The documentary brought forward harrowing allegations of corruption, including a claims that the notorious Lawrence Bishnoi gang had infiltrated the nation’s cricket framework. According to the investigation, the gang allegedly threatened a prominent national player and influenced a last-minute leadership change when the team landed in Sri Lanka, installing 22-year-old Dilpreet Bajwa as captain just weeks before the tournament.
The ICC’s Anti-Corruption Unit (ACU) has launched an active investigation into Canada’s group-stage match against New Zealand held in Chennai. The fifth over of that match bowled by Bajwa himself, where he gave away 15 runs via erratic no-balls and wides right after Canada’s pace attack had taken two quick wickets is under heavy scrutiny. Reports indicate that the ACU immediately seized Bajwa’s mobile phone for digital forensics following the match.
Leaked Tapes and Criminal CEO: Administrative Collapse Exposed
The on-field scandal is compounded by a secondary ACU investigation into a leaked telephone recording involving former head coach Khurram Chohan. In the audio, Chohan can be heard claiming that senior board members heavily pressured him to fix batting orders and select specific players during their qualifiers against Bermuda. Furthermore, former coach Pubudu Dassanayake has also sued the board for wrongful dismissal, alleging he was threatened with contract termination when he resisted illegal selection mandates before the 2024 T20 World Cup.
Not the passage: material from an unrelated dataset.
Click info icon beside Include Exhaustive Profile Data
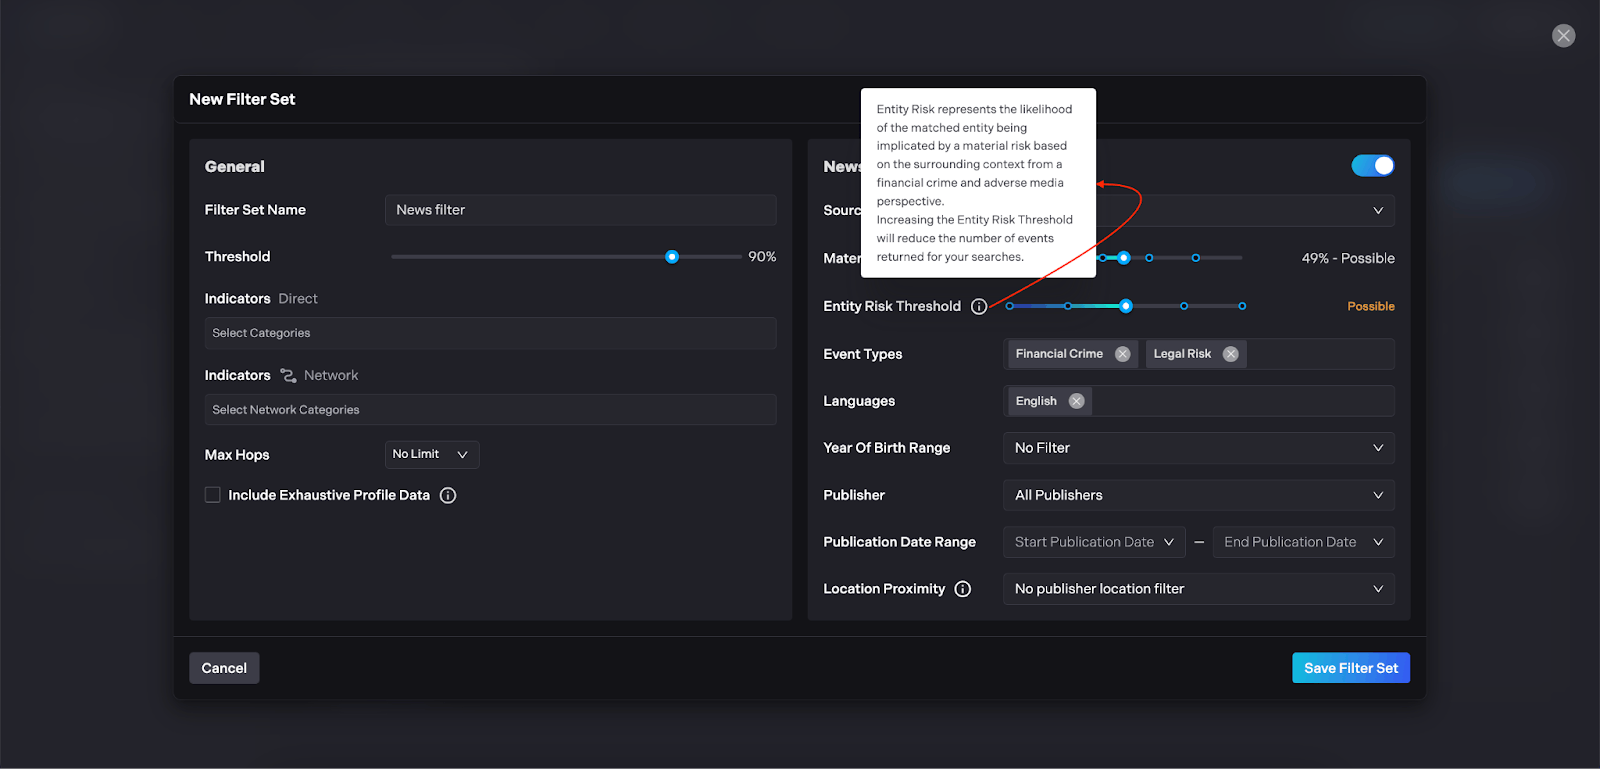The image size is (1600, 769). click(448, 496)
Administratively, the board has been in freefall since the highly controversial appointment and subsequent sacking of former CEO Salman Khan. Khan’s hiring drew sharp ICC intervention after he failed to disclose that the Calgary Police Service was investigating him for misappropriating CAD 200,000 from a local league.
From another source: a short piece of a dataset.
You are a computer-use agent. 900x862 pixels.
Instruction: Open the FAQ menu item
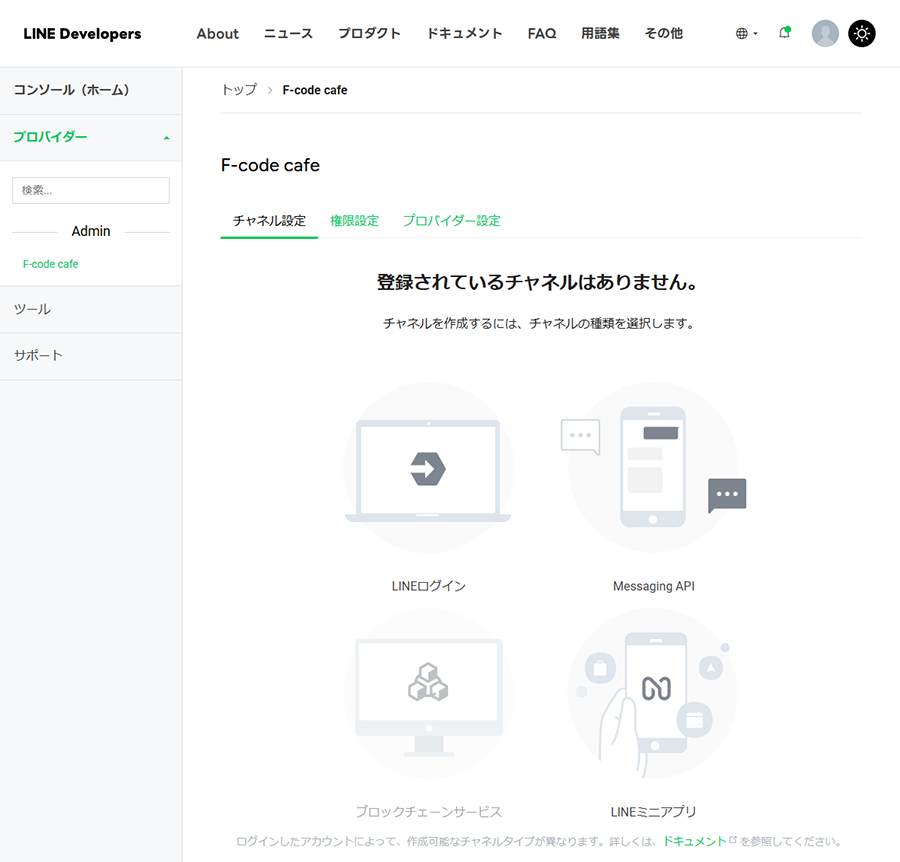[541, 33]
Khan has since been criminally charged with theft and fraud over $5,000, though he maintains his innocence. In an immediate bid to scrub its image, Cricket Canada held its Annual General Meeting on May 9–10, implementing sweeping governance reforms and officially electing interim head Arvinder Khosa as the full-time board president to replace Amjad Bajwa. However, the ICC’s swift disciplinary freeze makes it clear that paper reforms will not be enough to bypass deeper structural accountability.